What concerns Marinoff is that the play could harden minds “of people who are predisposed to be anti-Zionist, who have an opinion that Israel is the cause of all the problems of the Middle East.”

From material appearing on web logs and media accounts surrounding the Seattle production, this is a valid concern. Pro-Palestinian activists have jeered during performances and often outnumbered the Jewish community protesting the play. American Jewish organizations chose not to organize protests in Seattle, but to purchase advertising in the production’s program.

Despite his concerns, Marinoff is hopeful that the CATF production will promote dialogue about the Middle East. CATF will include a moderated discussion about the Middle East in its popular Under the Tent series during the festival. There may also be post-performance discussions and other opportunities for dialogue. “The way to solve a problem is not to run away from it,” he said.

The play might, as good writing and good lives do, invite people to examine their comfort zones. Perhaps this is because Rachel Corrie’s musings on being human and afraid and hopeful come off as genuine.

“This is a young voice who is now silenced,” said Herendeen. “I empathize with the tragedy that brought that. I have tremendous empathy for the people in that violent part of the world where she chose to place herself.”

Whenever a theater company stages a controversial play, some theatergoers will see dollars in the motive. Some will say CATF chose

Rachel Corrie because controversy sells tickets. Herendeen points out that in the world of nonprofit theater, the opposite is true.

“We lost a one hundred thousand dollar pledge based on this decision,” said Herendeen. “Some of our longtime donors and ticket holders have told us they won’t be coming this year,” he said, adding that if ticket sales were the motive, the production would be staged at CATF’s main stage rather than in the intimate studio theater that holds about 125 people.

The decision to stage the play has created a stir within CATF. Early on, a few trustees hinted they might resign over the play’s content. Others were concerned by the negative financial implications of staging the play. The trustees met for a Saturday session to discuss the decision to produce the play. To Herendeen, the discussion was an energizing example of how theater can inspire dialogue. Ultimately, though, one trustee, H. Alan Young, did resign over the trustees’ decision to back the production.

As for the political aspects of “My Name Is Rachel Corrie,” promoting dialogue is more important to Herendeen than framing the sides of the arguments.
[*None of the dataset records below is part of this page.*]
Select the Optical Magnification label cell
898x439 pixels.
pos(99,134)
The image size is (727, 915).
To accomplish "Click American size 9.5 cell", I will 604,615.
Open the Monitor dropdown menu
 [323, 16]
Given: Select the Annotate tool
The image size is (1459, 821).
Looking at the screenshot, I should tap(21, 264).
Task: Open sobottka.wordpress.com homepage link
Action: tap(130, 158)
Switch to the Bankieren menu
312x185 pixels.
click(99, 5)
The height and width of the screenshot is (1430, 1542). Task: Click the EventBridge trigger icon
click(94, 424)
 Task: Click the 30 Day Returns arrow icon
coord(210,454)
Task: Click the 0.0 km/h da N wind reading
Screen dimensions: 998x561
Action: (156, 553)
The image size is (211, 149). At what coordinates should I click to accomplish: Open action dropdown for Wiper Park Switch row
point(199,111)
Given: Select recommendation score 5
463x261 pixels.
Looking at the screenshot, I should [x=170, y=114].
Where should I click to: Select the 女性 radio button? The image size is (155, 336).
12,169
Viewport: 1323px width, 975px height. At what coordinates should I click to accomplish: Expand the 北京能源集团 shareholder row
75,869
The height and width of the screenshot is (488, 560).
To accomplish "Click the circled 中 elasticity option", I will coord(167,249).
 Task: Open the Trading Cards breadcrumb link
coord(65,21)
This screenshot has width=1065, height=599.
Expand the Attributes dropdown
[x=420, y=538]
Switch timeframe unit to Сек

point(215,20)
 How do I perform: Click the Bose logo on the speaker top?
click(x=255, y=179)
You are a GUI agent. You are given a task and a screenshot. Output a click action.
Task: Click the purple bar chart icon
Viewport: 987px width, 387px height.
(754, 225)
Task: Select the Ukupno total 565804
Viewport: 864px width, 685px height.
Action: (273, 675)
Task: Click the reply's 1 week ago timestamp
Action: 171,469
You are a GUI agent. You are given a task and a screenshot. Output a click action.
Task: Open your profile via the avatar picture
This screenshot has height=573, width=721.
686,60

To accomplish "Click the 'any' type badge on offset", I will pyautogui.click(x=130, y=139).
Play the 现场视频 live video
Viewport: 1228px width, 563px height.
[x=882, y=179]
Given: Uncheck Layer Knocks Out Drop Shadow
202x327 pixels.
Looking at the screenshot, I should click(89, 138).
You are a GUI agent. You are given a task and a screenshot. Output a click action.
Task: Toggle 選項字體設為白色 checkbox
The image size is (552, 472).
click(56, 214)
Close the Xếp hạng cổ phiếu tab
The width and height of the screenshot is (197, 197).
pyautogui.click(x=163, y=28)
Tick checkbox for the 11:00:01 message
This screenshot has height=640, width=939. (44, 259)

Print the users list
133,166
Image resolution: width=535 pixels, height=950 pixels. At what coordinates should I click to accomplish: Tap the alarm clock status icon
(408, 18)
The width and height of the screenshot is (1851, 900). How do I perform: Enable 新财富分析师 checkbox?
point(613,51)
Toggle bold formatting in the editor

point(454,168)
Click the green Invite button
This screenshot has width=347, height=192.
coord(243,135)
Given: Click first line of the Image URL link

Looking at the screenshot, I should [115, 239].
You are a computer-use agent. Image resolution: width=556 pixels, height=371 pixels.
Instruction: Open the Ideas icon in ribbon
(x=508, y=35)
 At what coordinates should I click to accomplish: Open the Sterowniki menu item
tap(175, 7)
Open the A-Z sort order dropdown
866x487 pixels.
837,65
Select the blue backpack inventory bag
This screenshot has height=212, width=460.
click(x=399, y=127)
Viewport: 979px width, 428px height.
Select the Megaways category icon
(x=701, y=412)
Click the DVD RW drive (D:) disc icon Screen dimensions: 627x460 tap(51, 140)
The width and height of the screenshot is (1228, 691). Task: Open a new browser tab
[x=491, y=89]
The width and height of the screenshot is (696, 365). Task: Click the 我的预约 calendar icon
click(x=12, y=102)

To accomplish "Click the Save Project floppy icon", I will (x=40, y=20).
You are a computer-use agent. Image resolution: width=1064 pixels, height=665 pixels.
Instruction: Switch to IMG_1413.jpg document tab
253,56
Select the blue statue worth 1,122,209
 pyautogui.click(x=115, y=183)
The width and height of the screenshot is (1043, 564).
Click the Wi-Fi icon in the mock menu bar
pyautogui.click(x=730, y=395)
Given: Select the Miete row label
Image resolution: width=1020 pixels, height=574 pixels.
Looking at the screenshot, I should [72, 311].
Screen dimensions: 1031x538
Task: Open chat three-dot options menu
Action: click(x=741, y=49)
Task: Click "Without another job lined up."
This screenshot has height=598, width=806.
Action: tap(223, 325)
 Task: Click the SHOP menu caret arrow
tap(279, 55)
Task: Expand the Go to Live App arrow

Taken further, theater is not a debating forum that neatly lays out the sides of a dispute.

“If we can find empathy for this woman and for the situation she found herself in, if we can learn empathy for others,” says Herendeen, “maybe that’s the road for us to understand others. Then maybe we can have a conversation and a dialogue with one another.”

IIt remains to be seen whether leafleteers supporting Israel or Palestine will congregate in Shepherdstown in July. As in most such conflicts, the majority of the protesters and counter-protesters will not have seen or plan to see the play. They will leave it to those who actually do to decide whether it was deserving of the controversy or worthy of inclusion in a season featuring plays by Richard Dresser and Lee Blessing—two prominent American playwrights whose work has premiered at CATF.

My Name Is Rachel Corrie opens July 5 as part of the CATF 2007 season.